» EXERCISE REQUIREMENTS:
With the images removed, write out every line below exactly.
##### RECORDS FOR THE EXERCISE
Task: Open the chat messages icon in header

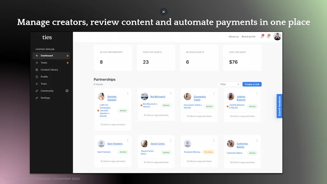Action: 262,36
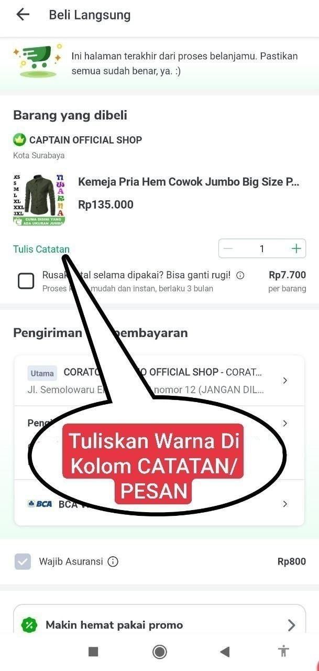319x671 pixels.
Task: Tap the BCA bank logo
Action: point(40,504)
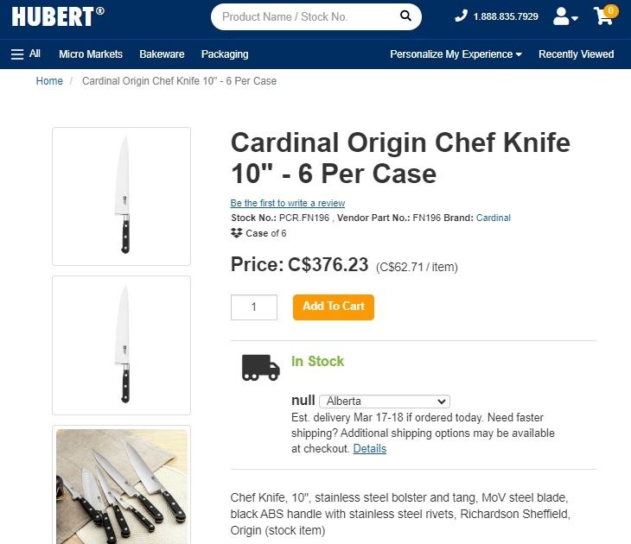
Task: Select the first chef knife thumbnail
Action: pos(122,196)
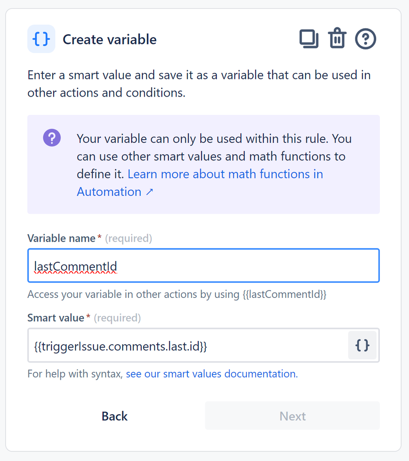409x461 pixels.
Task: Open help via header question mark icon
Action: [366, 39]
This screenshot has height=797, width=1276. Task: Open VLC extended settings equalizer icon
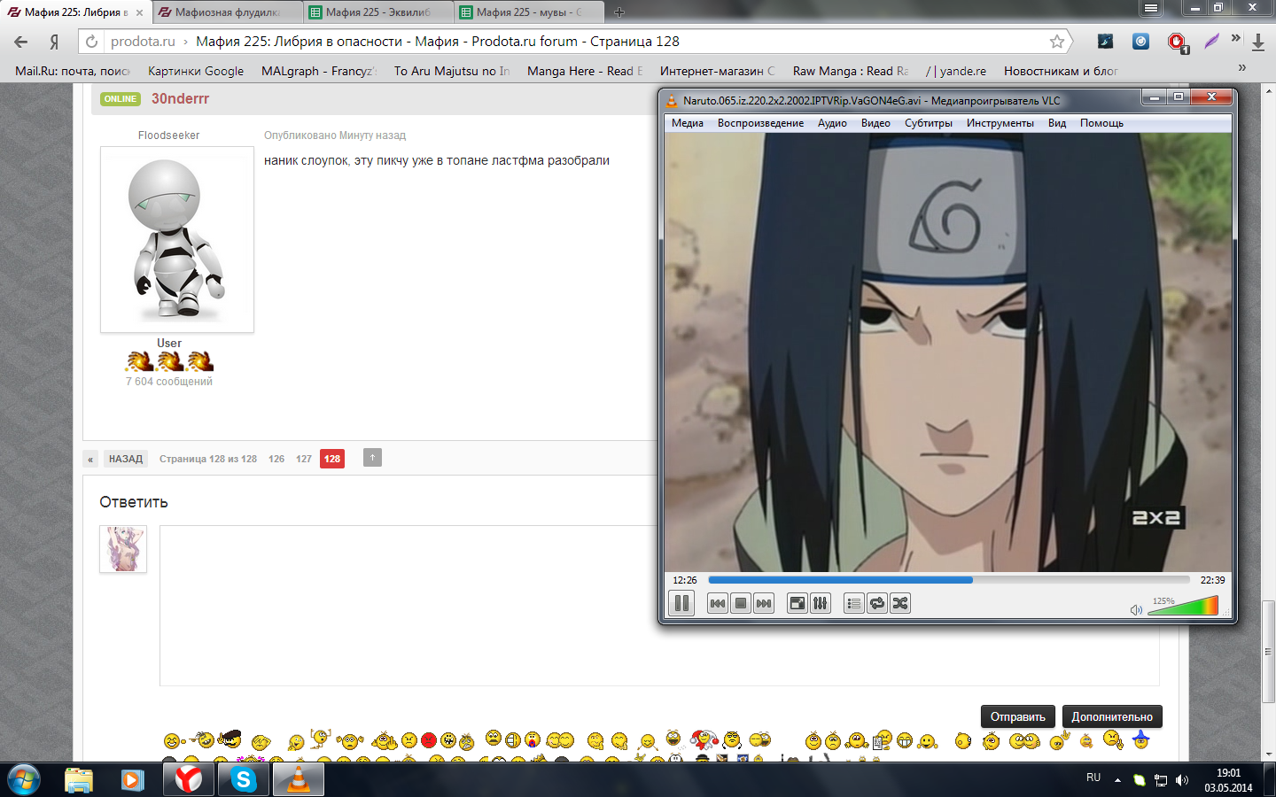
##########
» SOLUTION TO THE PROBLEM:
Task: Open the chat messages icon in header

Action: 262,36
319x671 pixels.
Task: Tap the BCA bank logo
Action: point(40,504)
Task: Select the first chef knife thumbnail
Action: pos(122,196)
409x461 pixels.
Task: Open help via header question mark icon
Action: [366, 39]
This screenshot has height=797, width=1276. Task: Open VLC extended settings equalizer icon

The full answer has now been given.